BRIEF —
Take the entries below and retype them exactly.
:: RECORDS SUPPLIED ::
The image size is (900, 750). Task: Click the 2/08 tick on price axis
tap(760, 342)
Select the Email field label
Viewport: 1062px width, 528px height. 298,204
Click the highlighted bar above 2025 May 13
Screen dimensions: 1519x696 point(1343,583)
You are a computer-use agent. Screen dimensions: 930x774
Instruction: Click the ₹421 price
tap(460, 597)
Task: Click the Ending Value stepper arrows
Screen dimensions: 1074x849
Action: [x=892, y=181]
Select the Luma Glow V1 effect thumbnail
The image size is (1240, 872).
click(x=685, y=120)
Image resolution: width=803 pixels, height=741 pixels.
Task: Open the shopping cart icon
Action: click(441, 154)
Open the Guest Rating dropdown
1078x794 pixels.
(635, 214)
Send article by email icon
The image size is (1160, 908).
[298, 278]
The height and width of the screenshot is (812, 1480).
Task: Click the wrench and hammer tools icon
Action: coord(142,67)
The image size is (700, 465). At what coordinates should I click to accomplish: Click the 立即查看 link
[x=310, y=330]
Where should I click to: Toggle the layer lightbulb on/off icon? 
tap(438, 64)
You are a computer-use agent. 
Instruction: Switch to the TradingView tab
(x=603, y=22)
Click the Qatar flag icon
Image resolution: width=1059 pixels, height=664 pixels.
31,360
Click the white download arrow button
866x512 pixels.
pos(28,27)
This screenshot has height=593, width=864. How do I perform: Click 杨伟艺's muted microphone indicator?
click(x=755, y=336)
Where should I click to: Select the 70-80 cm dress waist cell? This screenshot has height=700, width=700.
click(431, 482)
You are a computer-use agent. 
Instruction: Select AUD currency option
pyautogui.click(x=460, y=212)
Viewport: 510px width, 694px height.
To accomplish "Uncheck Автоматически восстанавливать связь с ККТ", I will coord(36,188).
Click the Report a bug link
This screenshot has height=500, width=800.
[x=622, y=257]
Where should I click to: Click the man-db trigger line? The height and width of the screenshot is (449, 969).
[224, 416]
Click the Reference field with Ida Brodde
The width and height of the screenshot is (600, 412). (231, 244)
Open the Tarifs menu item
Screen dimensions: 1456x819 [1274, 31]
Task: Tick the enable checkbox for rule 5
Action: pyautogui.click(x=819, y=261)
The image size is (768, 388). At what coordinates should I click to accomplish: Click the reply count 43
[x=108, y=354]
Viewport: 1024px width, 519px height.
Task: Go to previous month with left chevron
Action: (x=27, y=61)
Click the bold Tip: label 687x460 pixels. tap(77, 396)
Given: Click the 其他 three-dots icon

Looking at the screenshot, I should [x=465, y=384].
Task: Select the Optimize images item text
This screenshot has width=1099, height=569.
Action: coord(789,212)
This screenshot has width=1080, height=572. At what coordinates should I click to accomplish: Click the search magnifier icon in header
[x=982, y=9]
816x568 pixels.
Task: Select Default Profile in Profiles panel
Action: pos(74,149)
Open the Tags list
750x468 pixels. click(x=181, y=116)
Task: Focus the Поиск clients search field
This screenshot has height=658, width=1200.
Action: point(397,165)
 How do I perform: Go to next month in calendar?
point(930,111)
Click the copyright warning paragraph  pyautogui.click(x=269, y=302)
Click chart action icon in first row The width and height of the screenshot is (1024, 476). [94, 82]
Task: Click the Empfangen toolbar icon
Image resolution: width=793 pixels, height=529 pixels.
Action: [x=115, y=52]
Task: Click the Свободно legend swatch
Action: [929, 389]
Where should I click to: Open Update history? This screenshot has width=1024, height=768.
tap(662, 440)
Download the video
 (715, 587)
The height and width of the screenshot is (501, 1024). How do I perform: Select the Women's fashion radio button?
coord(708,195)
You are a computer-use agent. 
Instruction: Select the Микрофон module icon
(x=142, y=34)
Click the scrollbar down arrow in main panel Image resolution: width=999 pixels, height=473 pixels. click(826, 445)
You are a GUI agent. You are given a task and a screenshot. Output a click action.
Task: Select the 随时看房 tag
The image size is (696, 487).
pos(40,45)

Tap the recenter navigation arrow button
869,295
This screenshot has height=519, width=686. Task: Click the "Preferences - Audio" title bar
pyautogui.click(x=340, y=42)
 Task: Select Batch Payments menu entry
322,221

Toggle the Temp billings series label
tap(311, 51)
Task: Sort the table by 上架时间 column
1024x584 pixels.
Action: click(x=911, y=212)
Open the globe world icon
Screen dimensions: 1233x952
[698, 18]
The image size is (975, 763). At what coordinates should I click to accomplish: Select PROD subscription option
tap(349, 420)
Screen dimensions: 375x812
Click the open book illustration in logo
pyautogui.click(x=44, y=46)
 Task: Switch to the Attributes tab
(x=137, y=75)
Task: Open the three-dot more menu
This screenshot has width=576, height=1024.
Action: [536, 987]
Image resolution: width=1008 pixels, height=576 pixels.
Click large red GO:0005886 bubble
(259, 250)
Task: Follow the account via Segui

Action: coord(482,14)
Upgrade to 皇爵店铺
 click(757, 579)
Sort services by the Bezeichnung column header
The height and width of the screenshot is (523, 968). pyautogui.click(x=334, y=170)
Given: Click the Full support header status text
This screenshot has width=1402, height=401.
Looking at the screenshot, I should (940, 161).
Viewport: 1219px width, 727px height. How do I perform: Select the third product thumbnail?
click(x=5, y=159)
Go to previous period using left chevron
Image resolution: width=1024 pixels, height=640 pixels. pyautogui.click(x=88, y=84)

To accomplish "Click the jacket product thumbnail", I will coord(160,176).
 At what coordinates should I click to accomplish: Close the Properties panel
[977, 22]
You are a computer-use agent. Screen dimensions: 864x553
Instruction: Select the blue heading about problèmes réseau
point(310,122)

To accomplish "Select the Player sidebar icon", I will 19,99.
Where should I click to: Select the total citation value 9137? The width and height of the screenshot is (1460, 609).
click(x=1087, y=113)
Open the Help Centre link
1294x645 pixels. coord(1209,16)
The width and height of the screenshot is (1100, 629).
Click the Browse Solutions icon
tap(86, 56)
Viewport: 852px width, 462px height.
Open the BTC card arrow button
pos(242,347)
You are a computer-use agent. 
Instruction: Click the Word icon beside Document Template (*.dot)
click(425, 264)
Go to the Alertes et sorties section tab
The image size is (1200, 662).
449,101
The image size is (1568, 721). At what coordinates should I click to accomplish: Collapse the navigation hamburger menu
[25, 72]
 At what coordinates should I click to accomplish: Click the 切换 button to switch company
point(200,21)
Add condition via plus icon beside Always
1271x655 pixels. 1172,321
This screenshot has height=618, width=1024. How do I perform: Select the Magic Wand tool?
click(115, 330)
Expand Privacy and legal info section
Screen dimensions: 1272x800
:::
WORKED SOLUTION —
The image size is (900, 750). Task: Click the 2/08 tick on price axis
tap(760, 342)
Select the Email field label
Viewport: 1062px width, 528px height. 298,204
Click the highlighted bar above 2025 May 13
Screen dimensions: 1519x696 point(1343,583)
You are a computer-use agent. Screen dimensions: 930x774
Instruction: Click the ₹421 price
tap(460, 597)
Task: Click the Ending Value stepper arrows
Screen dimensions: 1074x849
Action: [x=892, y=181]
Select the Luma Glow V1 effect thumbnail
The image size is (1240, 872).
click(x=685, y=120)
Image resolution: width=803 pixels, height=741 pixels.
Task: Open the shopping cart icon
Action: click(441, 154)
Open the Guest Rating dropdown
1078x794 pixels.
(635, 214)
Send article by email icon
The image size is (1160, 908).
[298, 278]
The height and width of the screenshot is (812, 1480).
Task: Click the wrench and hammer tools icon
Action: coord(142,67)
The image size is (700, 465). At what coordinates should I click to accomplish: Click the 立即查看 link
[x=310, y=330]
Where should I click to: Toggle the layer lightbulb on/off icon? 
tap(438, 64)
You are a computer-use agent. 
Instruction: Switch to the TradingView tab
(x=603, y=22)
Click the Qatar flag icon
Image resolution: width=1059 pixels, height=664 pixels.
31,360
Click the white download arrow button
866x512 pixels.
pos(28,27)
This screenshot has height=593, width=864. How do I perform: Click 杨伟艺's muted microphone indicator?
click(x=755, y=336)
Where should I click to: Select the 70-80 cm dress waist cell? This screenshot has height=700, width=700.
click(431, 482)
You are a computer-use agent. 
Instruction: Select AUD currency option
pyautogui.click(x=460, y=212)
Viewport: 510px width, 694px height.
To accomplish "Uncheck Автоматически восстанавливать связь с ККТ", I will coord(36,188).
Click the Report a bug link
This screenshot has height=500, width=800.
[x=622, y=257]
Where should I click to: Click the man-db trigger line? The height and width of the screenshot is (449, 969).
[224, 416]
Click the Reference field with Ida Brodde
The width and height of the screenshot is (600, 412). (231, 244)
Open the Tarifs menu item
Screen dimensions: 1456x819 [1274, 31]
Task: Tick the enable checkbox for rule 5
Action: pyautogui.click(x=819, y=261)
The image size is (768, 388). At what coordinates should I click to accomplish: Click the reply count 43
[x=108, y=354]
Viewport: 1024px width, 519px height.
Task: Go to previous month with left chevron
Action: (x=27, y=61)
Click the bold Tip: label 687x460 pixels. tap(77, 396)
Given: Click the 其他 three-dots icon

Looking at the screenshot, I should [x=465, y=384].
Task: Select the Optimize images item text
This screenshot has width=1099, height=569.
Action: coord(789,212)
This screenshot has width=1080, height=572. At what coordinates should I click to accomplish: Click the search magnifier icon in header
[x=982, y=9]
816x568 pixels.
Task: Select Default Profile in Profiles panel
Action: pos(74,149)
Open the Tags list
750x468 pixels. click(x=181, y=116)
Task: Focus the Поиск clients search field
This screenshot has height=658, width=1200.
Action: point(397,165)
 How do I perform: Go to next month in calendar?
point(930,111)
Click the copyright warning paragraph  pyautogui.click(x=269, y=302)
Click chart action icon in first row The width and height of the screenshot is (1024, 476). [94, 82]
Task: Click the Empfangen toolbar icon
Image resolution: width=793 pixels, height=529 pixels.
Action: [x=115, y=52]
Task: Click the Свободно legend swatch
Action: [929, 389]
Where should I click to: Open Update history? This screenshot has width=1024, height=768.
tap(662, 440)
Download the video
 (715, 587)
The height and width of the screenshot is (501, 1024). How do I perform: Select the Women's fashion radio button?
coord(708,195)
You are a computer-use agent. 
Instruction: Select the Микрофон module icon
(x=142, y=34)
Click the scrollbar down arrow in main panel Image resolution: width=999 pixels, height=473 pixels. click(826, 445)
You are a GUI agent. You are given a task and a screenshot. Output a click action.
Task: Select the 随时看房 tag
The image size is (696, 487).
pos(40,45)

Tap the recenter navigation arrow button
869,295
This screenshot has height=519, width=686. Task: Click the "Preferences - Audio" title bar
pyautogui.click(x=340, y=42)
 Task: Select Batch Payments menu entry
322,221

Toggle the Temp billings series label
tap(311, 51)
Task: Sort the table by 上架时间 column
1024x584 pixels.
Action: click(x=911, y=212)
Open the globe world icon
Screen dimensions: 1233x952
[698, 18]
The image size is (975, 763). At what coordinates should I click to accomplish: Select PROD subscription option
tap(349, 420)
Screen dimensions: 375x812
Click the open book illustration in logo
pyautogui.click(x=44, y=46)
 Task: Switch to the Attributes tab
(x=137, y=75)
Task: Open the three-dot more menu
This screenshot has width=576, height=1024.
Action: [536, 987]
Image resolution: width=1008 pixels, height=576 pixels.
Click large red GO:0005886 bubble
(259, 250)
Task: Follow the account via Segui

Action: coord(482,14)
Upgrade to 皇爵店铺
 click(757, 579)
Sort services by the Bezeichnung column header
The height and width of the screenshot is (523, 968). pyautogui.click(x=334, y=170)
Given: Click the Full support header status text
This screenshot has width=1402, height=401.
Looking at the screenshot, I should (940, 161).
Viewport: 1219px width, 727px height. How do I perform: Select the third product thumbnail?
click(x=5, y=159)
Go to previous period using left chevron
Image resolution: width=1024 pixels, height=640 pixels. pyautogui.click(x=88, y=84)

To accomplish "Click the jacket product thumbnail", I will coord(160,176).
 At what coordinates should I click to accomplish: Close the Properties panel
[977, 22]
You are a computer-use agent. Screen dimensions: 864x553
Instruction: Select the blue heading about problèmes réseau
point(310,122)

To accomplish "Select the Player sidebar icon", I will 19,99.
Where should I click to: Select the total citation value 9137? The width and height of the screenshot is (1460, 609).
click(x=1087, y=113)
Open the Help Centre link
1294x645 pixels. coord(1209,16)
The width and height of the screenshot is (1100, 629).
Click the Browse Solutions icon
tap(86, 56)
Viewport: 852px width, 462px height.
Open the BTC card arrow button
pos(242,347)
You are a computer-use agent. 
Instruction: Click the Word icon beside Document Template (*.dot)
click(425, 264)
Go to the Alertes et sorties section tab
The image size is (1200, 662).
449,101
The image size is (1568, 721). At what coordinates should I click to accomplish: Collapse the navigation hamburger menu
[25, 72]
 At what coordinates should I click to accomplish: Click the 切换 button to switch company
point(200,21)
Add condition via plus icon beside Always
1271x655 pixels. 1172,321
This screenshot has height=618, width=1024. How do I perform: Select the Magic Wand tool?
click(115, 330)
Expand Privacy and legal info section
Screen dimensions: 1272x800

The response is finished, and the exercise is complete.